New York: In an era of Machine Learning (ML)-enabled hacking, in which Artificial Intelligence (AI) technology is trained to “learn” and model inputs and outputs, a new chip-based technology termed as a “black box” can thwart hackers’ plans, say researchers.
According to Computer Science Professor Dmitri Strukov from the University of California-Santa Barbara, he and his team were looking to put an extra layer of security on devices.
The result is a chip that deploys “ionic memristor” technology.
Key to this technology is the memristor, or memory resistor — an electrical resistance switch that can “remember” its state of resistance based on its history of applied voltage and current.
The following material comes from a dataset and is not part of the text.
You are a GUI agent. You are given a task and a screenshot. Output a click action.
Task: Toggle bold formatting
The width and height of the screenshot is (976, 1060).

A circuit made of memristors results in a “black box” of sorts, as Strukov called it, with outputs extremely difficult to predict based on the inputs.
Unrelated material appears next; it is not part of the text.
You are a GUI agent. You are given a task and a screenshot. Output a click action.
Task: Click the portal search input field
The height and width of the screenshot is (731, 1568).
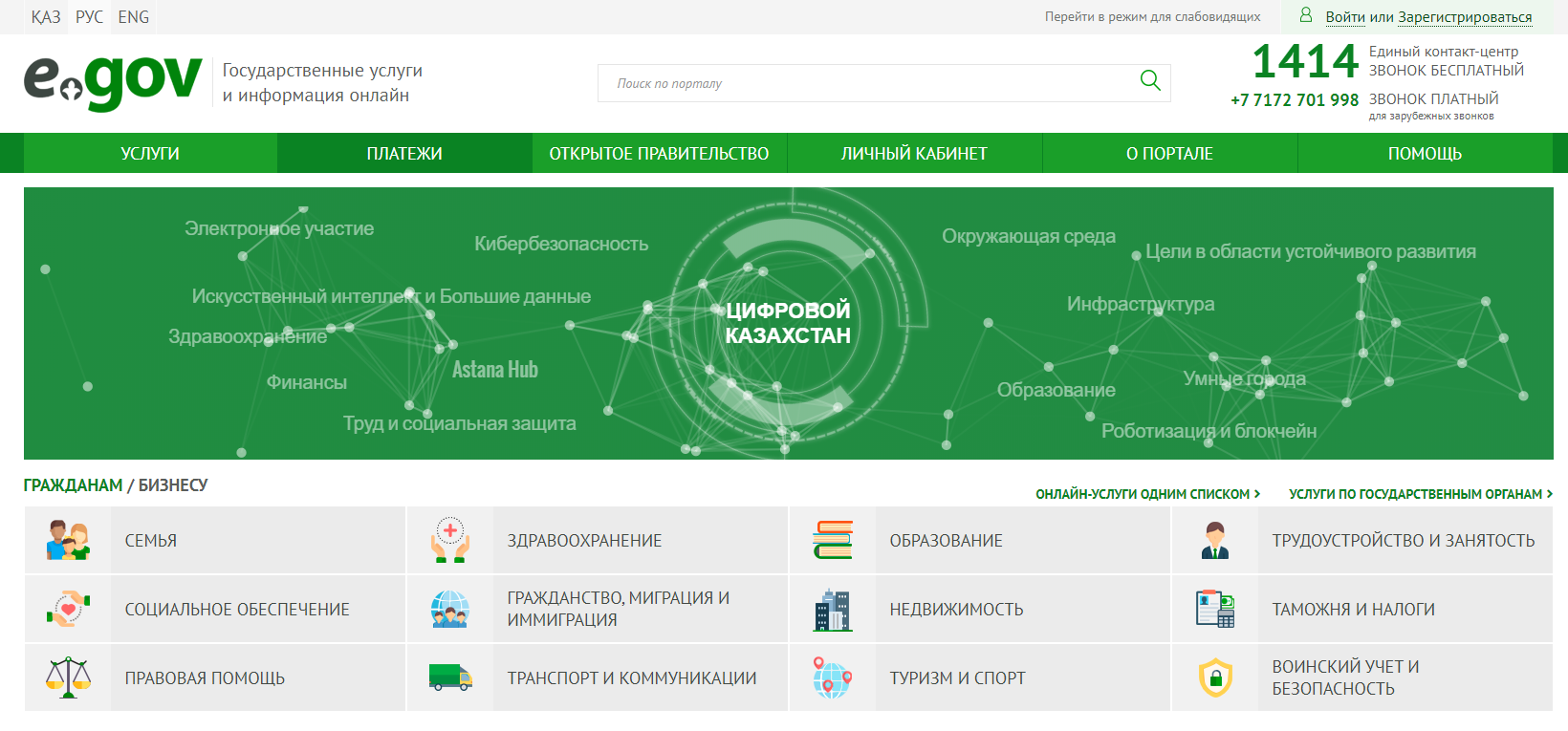coord(860,83)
“You can think of it as a black box. Due to its nature, the chip is physically unclonable and can, thus, render the device invulnerable to hijacking, counterfeiting or replication by cyber-criminals,” said Strukov in a paper which appeared in the journal Nature Electronics.
With ML, an attacker doesn’t even need to know what exactly is occurring as the computer is trained on a series of inputs and outputs of a system.
“For instance, if you have 2 million outputs and the attacker sees 10,000 or 20,000 of these outputs, he can, based on that, train a model that can copy the system afterwards,” said Hussein Nili, the paper’s lead author.
The “memristive black box” can circumvent this method of attack because it makes the relationship between inputs and outputs look random enough to the outside world even as the circuits’ internal mechanisms are repeatable enough to be reliable.
“If we scale it a little bit further, it’s going to be hardware which could be, in many metrics, the state-of-the-art,” Strukov noted.